2019-06-12 10:14

Linke können Gummigeschoss-Versuch nicht stoppen

Die umstrittenen Hartgummigeschoss-Werfer der Berner Kantonspolizei werden vorerst nicht aus dem Verkehr gezogen.

Die Berner Kantonspolizei testet Werfer, die oft an französischen Gelbwesten-Protesten wie hier zum Einsatz kommen.

Die Berner Kantonspolizei testet Werfer, die oft an französischen Gelbwesten-Protesten wie hier zum Einsatz kommen.

(Bild: Keystone)

Ein Pilotversuch der Berner Kantonspolizei mit umstrittenen Gummigeschoss-Werfern muss nicht gestoppt werden.

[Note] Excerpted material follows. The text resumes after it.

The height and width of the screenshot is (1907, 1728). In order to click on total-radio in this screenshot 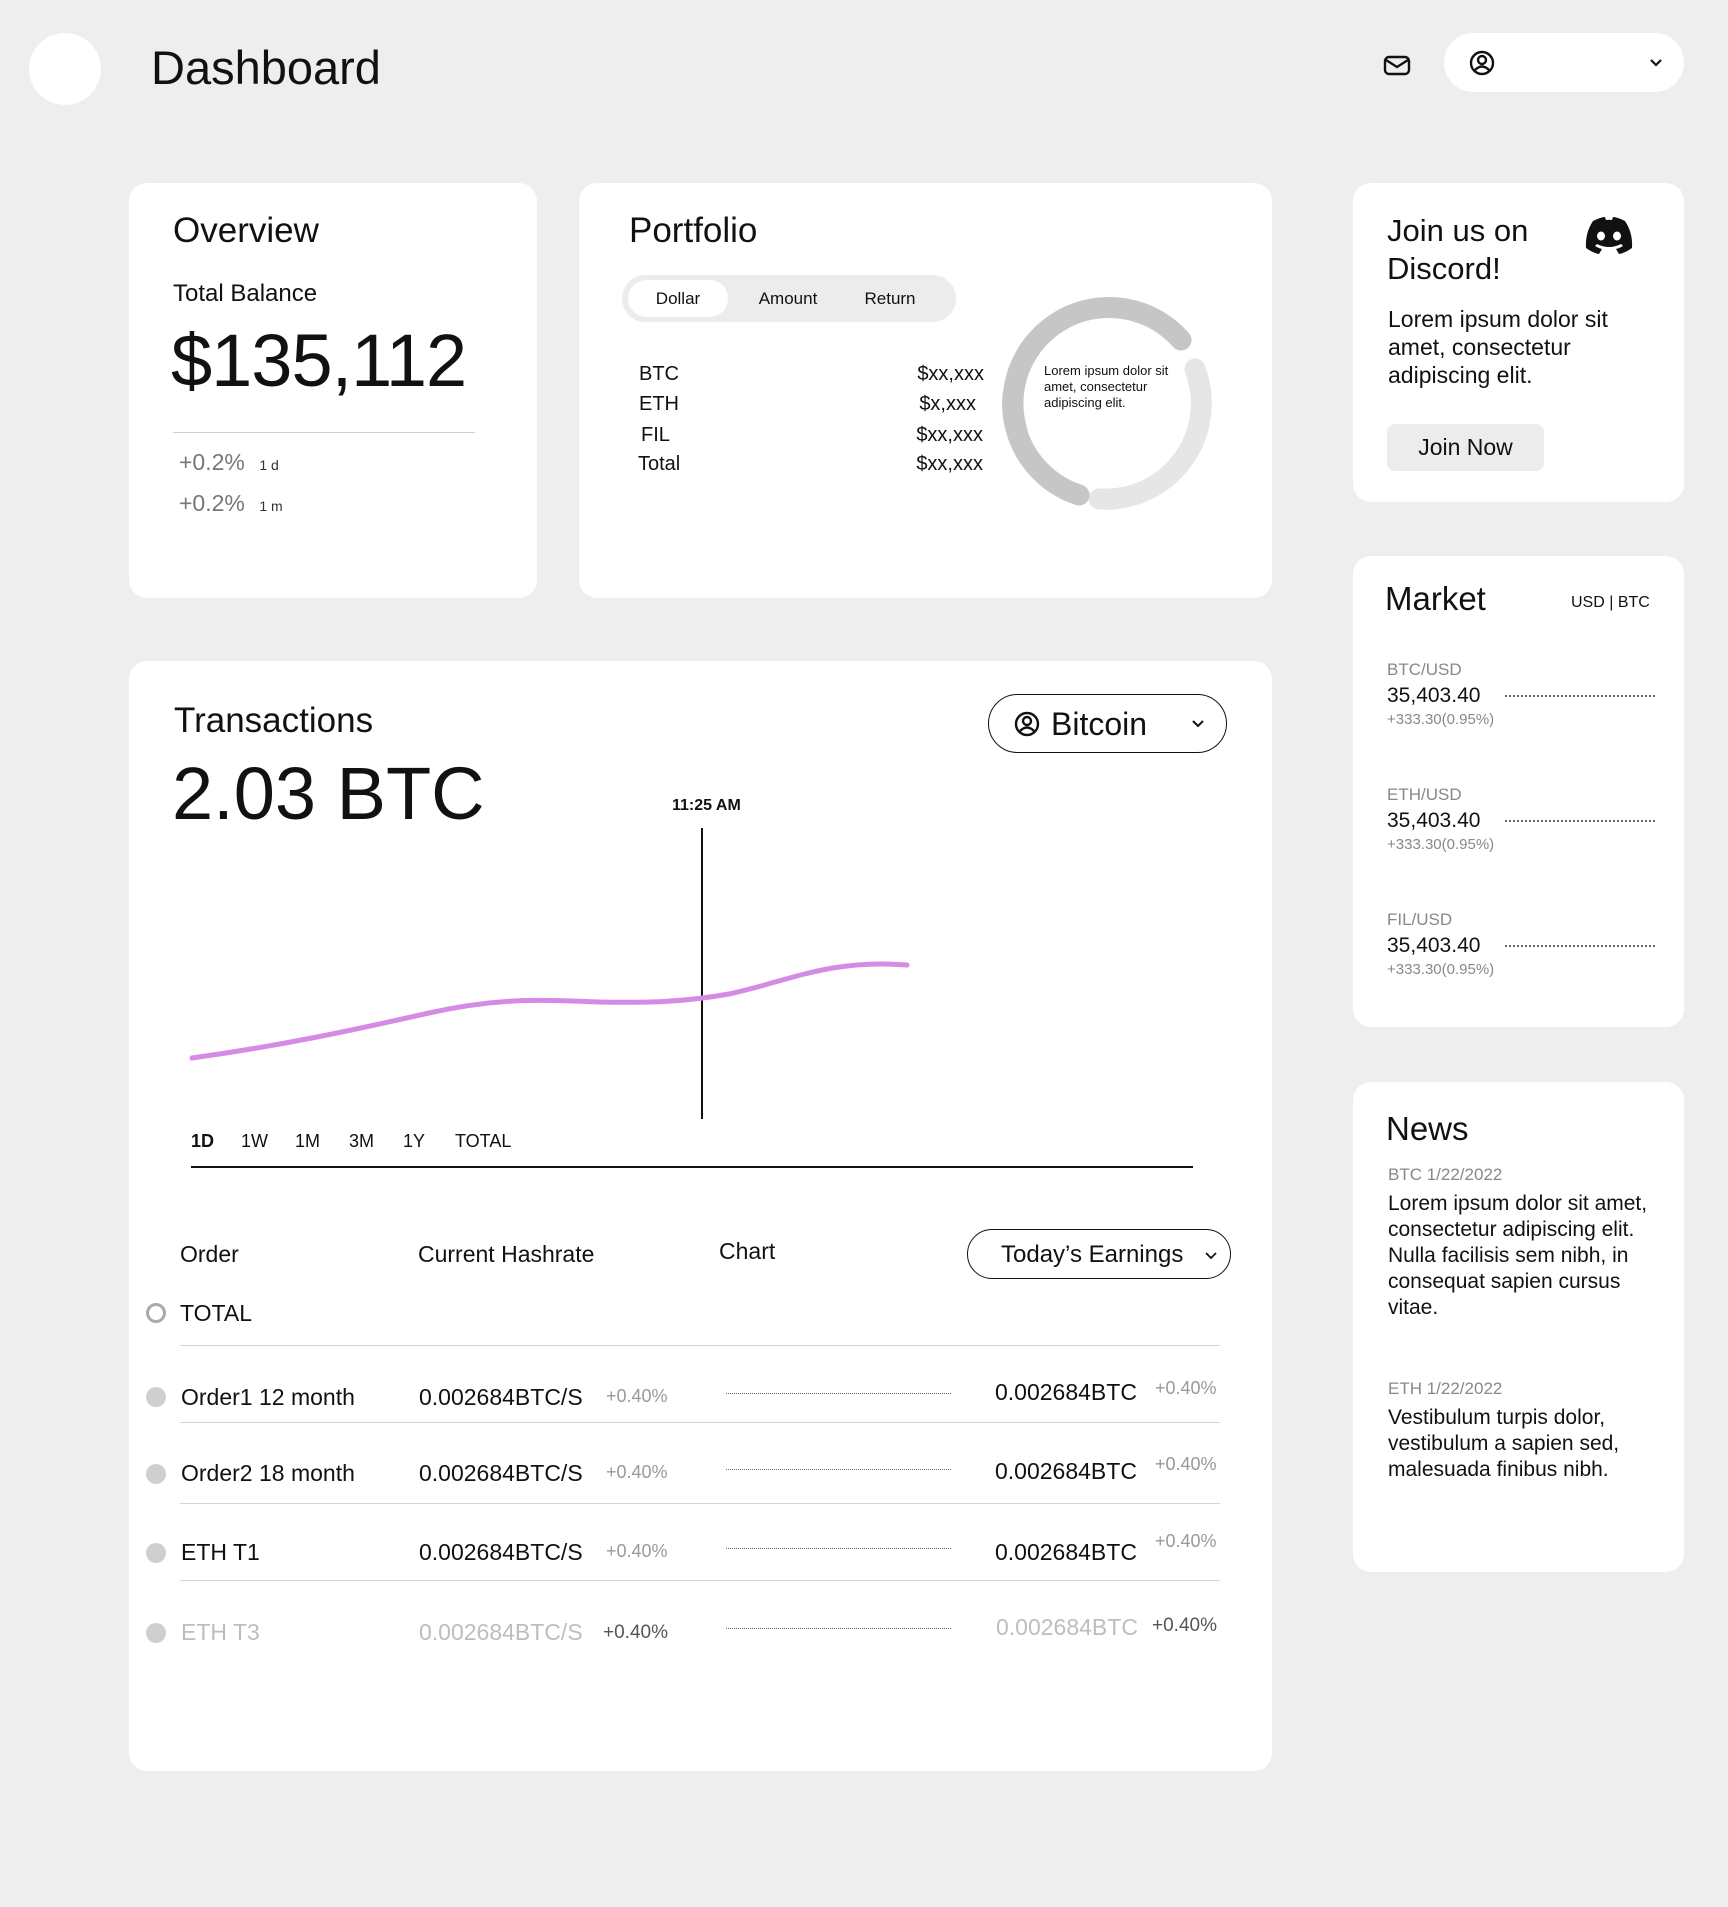, I will do `click(156, 1313)`.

Der Grosse Rat hat am Mittwoch einen linken Vorstoss mit dieser Forderung mit 104 zu 30 Stimmen abgelehnt.

Christa Ammann (AL/Bern) wollte mit der Unterstützung von SP und Grünen erreichen, dass der sogenannte 40mm-Werfer mit den Hartgummigeschossen nicht bei grossen Personenansammlungen eingesetzt werden darf.

Ammann verwies auf die Gefahr von massiven Verletzungen wie Leberrissen. Bei einem Grossanlass sei es schwierig, gezielt auf Einzelpersonen zu zielen. Gefährlich seien zudem Abpraller vom Boden. Zum Einsatz kamen die Werfer anfangs September 2018 bei Polizeieinsätzen auf der Berner Schützenmatte.

Für eine Kontroverse sorgte ein Polizist, der ein Smiley auf eines der Geschosse des Pilotversuches malte. (Archiv)

Die bürgerlichen Parteien stellten sich unisono gegen den Vorstoss, der von mehreren Rednern als «Affront» für die Arbeit der Kantonspolizei bezeichnet wurde. Polizeidirektor Philippe Müller (FDP) zeigte seinerseits weniger Verständnis für den Vorstoss.

Es gebe keinen Grund, die Pilotphase vorzeitig abzubrechen. Der Werfer werde eingesetzt, um die Polizei beispielsweise vor Angriffen mit gefährlichen Laserpointern zu schützen. Laserpointer könnten zu einer Erblindung führen. Es sei inakzeptabel, dass kantonale Angestellte einem solchen Verletzungsrisiko ausgesetzt würden.